:: PROBLEMS TO SOLVE ::
a: From the fentanyl article, return the passage starting at "Max spoke candidly" and ending at "time in 2010.", copied word for word.
b: State whether each statement agrees with the fentanyl article, answering yes or no and quoting the deciding words: (i) Max encountered fentanyl for the first time in 2010. (ii) Max believes the drugs are coming from British Columbia. (iii) Dealers heated fentanyl patches to extract the drug.

A Saskatoon man charged with selling fentanyl is warning potential users to stay away from the potentially deadly drug, which he quickly became addicted to.
He's on remand now in a Saskatchewan jail, awaiting trial on trafficking charges. The accused dealer, whom we'll call Max, spoke to CBC News on the condition his identity not be revealed, because he fears for his safety behind bars.
Max spoke candidly about how he became addicted, where the drug comes from and how drug dealers view fentanyl dealers — and why the body count from overdoses keeps rising.
"It's a horrible drug. It's more addicting than anything. It'll ruin you. Stay away from it," he said.
Road to addiction
Max already had several brushes with police for alleged cocaine dealing when he came across fentanyl for the first time in 2010.
Like many people who use pills on the street, what he ended up snorting wasn't what he had expected.
"I thought they were OxyContin. That's how it started, I tried OxyContin first when they were still around, and then all of a sudden there were these green ones," he said.
"I went through a couple different episodes. I know a lot of people that have overdosed on these, but it was mostly because they were mixing drugs. Like, people snort coke with their Oxys. They were, like mixing them and they would OD. Some people died."
Max said that he quickly became addicted.
Pills vs. patches
He overdosed, but soon developed a tolerance for the synthetic narcotic, which doctors describe as 100 times more potent than morphine. He'd grind up the pills and snort the powder.
It's this potency that made it attractive to drug dealers, especially when they realized that fentanyl also came in a transdermal patch.
Dealers began heating the patches and extracting the drug. They'd dilute it with another powder and press their own pills. Suddenly there were different classes of fentanyl-laced pills on the street — a purer form, and those that were cut down.
"I lost everybody that was around me that was hooked on it, including somebody I love, and I seen friends die." – Man charged with selling fentanyl
Max said this is the reason the fatal overdoses began — some pills are far more potent than others.
"These young kids that are trying the ones that are cut three into one don't know the difference between that and the stronger ones," he said.
The man doesn't believe that the drugs are coming from China, the U.S. or British Columbia. For authorities to chase suppliers outside the province is a mistake, he said.

:: DATA FOR ANALYSIS ::
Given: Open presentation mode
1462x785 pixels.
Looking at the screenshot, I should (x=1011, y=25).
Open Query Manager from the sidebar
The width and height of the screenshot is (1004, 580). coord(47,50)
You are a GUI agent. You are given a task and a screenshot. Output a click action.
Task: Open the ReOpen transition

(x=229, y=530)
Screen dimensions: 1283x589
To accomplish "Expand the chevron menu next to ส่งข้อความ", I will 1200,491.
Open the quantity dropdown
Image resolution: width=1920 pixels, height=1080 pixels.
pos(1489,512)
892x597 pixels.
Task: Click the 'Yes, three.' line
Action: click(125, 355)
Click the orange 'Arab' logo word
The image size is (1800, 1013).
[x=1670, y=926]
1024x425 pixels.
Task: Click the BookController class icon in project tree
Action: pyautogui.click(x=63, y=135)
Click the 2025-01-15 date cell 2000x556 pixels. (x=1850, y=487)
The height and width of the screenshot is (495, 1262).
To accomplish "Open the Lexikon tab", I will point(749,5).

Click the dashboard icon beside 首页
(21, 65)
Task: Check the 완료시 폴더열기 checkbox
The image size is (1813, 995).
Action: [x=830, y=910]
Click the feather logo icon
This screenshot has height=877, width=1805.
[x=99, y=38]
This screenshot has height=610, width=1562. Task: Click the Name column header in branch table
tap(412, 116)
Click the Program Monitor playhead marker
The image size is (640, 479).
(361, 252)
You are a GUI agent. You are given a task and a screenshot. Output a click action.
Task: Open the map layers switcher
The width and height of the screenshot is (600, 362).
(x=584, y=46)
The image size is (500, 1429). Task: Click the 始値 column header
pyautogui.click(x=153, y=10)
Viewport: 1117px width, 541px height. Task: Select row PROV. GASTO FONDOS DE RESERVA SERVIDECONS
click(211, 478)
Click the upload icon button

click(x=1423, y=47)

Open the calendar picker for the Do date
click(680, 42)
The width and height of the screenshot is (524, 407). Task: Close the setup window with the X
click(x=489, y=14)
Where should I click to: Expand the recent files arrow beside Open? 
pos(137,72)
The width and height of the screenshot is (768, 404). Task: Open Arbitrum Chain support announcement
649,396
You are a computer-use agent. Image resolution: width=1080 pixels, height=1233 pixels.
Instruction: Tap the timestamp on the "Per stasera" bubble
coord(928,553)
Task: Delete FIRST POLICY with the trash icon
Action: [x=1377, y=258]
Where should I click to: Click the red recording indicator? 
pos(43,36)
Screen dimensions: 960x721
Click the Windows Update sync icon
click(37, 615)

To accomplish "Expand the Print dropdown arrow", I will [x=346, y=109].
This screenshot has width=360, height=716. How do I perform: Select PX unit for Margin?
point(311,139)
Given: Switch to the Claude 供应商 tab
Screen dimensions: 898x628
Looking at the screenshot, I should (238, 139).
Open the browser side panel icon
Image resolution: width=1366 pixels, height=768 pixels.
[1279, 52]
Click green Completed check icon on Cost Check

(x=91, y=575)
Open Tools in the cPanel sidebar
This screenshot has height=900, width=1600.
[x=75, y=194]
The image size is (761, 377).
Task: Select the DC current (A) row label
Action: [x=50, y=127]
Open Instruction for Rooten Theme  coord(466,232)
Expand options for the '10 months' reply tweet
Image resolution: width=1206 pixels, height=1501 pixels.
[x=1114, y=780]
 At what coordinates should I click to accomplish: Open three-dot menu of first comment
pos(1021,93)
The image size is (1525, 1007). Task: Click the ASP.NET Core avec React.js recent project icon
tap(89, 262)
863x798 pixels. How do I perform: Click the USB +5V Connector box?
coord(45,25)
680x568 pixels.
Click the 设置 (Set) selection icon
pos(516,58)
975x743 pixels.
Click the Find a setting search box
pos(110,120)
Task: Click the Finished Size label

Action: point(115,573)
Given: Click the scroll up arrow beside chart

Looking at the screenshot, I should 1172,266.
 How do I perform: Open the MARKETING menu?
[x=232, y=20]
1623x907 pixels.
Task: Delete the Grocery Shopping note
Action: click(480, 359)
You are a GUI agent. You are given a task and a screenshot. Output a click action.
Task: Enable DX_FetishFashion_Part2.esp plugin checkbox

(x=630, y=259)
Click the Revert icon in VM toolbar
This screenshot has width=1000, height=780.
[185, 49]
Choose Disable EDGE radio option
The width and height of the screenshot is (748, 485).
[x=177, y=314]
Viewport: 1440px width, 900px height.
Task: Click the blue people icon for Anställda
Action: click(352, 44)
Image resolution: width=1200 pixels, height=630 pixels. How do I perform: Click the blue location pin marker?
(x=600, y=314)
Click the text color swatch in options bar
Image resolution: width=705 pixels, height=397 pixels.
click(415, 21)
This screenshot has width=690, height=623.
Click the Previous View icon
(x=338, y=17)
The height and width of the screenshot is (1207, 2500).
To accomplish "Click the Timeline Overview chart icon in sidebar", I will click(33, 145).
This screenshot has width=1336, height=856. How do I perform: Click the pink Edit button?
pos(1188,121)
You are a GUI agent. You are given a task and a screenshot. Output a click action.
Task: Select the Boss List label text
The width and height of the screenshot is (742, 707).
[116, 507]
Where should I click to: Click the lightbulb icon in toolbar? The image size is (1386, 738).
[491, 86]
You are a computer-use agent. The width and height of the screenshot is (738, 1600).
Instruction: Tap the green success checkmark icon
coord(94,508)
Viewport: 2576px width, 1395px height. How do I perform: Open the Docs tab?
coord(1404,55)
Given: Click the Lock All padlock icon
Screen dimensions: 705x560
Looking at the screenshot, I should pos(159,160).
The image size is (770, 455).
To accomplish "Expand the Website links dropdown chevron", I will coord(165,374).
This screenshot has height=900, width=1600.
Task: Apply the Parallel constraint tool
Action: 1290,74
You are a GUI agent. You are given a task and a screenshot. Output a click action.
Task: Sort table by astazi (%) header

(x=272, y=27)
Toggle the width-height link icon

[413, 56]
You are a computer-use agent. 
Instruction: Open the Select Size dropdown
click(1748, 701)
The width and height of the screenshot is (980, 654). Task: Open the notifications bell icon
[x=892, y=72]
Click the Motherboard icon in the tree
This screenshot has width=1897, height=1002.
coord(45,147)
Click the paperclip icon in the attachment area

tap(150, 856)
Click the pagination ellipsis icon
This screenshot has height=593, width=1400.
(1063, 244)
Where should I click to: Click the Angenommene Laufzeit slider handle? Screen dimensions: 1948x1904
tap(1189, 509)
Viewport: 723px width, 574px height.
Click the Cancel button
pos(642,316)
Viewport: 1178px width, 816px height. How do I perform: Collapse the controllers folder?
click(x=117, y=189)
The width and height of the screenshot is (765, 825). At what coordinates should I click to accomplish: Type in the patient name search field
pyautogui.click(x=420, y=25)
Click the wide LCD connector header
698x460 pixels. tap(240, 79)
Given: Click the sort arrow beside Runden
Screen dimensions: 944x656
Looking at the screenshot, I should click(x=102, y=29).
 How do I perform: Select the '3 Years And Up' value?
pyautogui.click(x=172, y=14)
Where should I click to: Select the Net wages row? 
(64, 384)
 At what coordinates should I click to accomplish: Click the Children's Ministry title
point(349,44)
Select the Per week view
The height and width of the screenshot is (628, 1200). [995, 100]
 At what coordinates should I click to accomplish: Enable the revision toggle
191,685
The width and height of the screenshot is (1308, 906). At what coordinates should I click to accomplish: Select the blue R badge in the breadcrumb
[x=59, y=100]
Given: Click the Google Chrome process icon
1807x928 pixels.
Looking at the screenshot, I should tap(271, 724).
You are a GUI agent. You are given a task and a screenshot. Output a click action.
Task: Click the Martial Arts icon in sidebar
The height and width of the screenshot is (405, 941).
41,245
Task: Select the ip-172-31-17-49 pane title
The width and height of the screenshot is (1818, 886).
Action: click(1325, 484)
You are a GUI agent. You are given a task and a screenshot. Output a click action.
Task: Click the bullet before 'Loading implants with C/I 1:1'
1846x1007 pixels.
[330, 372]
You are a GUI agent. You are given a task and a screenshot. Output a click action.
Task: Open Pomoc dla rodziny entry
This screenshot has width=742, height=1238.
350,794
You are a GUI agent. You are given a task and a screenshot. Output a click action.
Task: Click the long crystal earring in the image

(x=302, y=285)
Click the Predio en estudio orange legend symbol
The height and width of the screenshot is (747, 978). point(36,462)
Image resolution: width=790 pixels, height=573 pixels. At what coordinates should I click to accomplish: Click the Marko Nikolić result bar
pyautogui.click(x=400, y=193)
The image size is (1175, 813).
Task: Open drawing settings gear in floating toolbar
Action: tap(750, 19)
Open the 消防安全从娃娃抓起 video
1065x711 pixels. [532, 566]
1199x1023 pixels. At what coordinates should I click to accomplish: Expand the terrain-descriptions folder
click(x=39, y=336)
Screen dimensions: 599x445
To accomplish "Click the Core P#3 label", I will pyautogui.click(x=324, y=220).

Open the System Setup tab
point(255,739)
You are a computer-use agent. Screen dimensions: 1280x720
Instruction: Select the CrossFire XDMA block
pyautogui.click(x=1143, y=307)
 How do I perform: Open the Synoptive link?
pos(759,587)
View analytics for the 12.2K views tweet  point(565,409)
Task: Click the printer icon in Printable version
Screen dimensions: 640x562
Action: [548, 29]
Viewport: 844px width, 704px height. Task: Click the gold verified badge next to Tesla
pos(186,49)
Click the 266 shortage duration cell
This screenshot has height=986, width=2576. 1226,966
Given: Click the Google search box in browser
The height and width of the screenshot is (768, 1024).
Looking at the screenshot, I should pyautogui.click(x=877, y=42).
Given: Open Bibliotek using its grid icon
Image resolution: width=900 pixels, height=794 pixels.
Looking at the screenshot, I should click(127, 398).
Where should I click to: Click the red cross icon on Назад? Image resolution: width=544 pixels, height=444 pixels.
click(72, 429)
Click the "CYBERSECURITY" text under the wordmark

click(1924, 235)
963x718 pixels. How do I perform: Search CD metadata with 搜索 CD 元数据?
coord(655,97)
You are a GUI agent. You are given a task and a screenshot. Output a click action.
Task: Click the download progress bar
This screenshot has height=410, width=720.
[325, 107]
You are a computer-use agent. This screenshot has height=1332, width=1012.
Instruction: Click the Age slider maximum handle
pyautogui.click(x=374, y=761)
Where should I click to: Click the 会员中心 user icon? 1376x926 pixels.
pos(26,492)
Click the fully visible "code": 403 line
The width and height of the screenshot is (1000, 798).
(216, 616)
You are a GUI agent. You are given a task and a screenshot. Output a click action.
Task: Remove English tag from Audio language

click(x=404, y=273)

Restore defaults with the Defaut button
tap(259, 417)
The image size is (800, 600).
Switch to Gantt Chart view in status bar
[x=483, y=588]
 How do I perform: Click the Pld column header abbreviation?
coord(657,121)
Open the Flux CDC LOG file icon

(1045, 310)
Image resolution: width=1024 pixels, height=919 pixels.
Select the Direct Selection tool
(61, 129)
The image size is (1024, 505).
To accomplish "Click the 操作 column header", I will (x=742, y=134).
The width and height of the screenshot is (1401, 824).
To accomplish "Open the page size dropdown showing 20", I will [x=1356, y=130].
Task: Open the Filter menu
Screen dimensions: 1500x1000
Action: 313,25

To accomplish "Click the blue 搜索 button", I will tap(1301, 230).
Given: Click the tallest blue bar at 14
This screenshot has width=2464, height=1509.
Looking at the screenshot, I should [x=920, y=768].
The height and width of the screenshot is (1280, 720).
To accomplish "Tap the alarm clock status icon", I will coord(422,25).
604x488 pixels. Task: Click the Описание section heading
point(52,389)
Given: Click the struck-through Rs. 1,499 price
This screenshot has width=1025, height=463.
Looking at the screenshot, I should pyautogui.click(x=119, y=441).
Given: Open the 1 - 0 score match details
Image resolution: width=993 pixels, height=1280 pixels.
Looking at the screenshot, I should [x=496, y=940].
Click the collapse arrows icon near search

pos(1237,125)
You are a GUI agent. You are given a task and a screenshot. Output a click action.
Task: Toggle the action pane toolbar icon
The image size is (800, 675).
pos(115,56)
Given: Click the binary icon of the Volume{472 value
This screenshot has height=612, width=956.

:: RESPONSES BY TASK ::
a:
Max spoke candidly about how he became addicted, where the drug comes from and how drug dealers view fentanyl dealers — and why the body count from overdoses keeps rising.
"It's a horrible drug. It's more addicting than anything. It'll ruin you. Stay away from it," he said.
Road to addiction
Max already had several brushes with police for alleged cocaine dealing when he came across fentanyl for the first time in 2010.

b:
(i) Yes: "when he came across fentanyl for the first time in 2010."
(ii) No: "The man doesn't believe that the drugs are coming from China, the U.S. or British Columbia."
(iii) Yes: "Dealers began heating the patches and extracting the drug."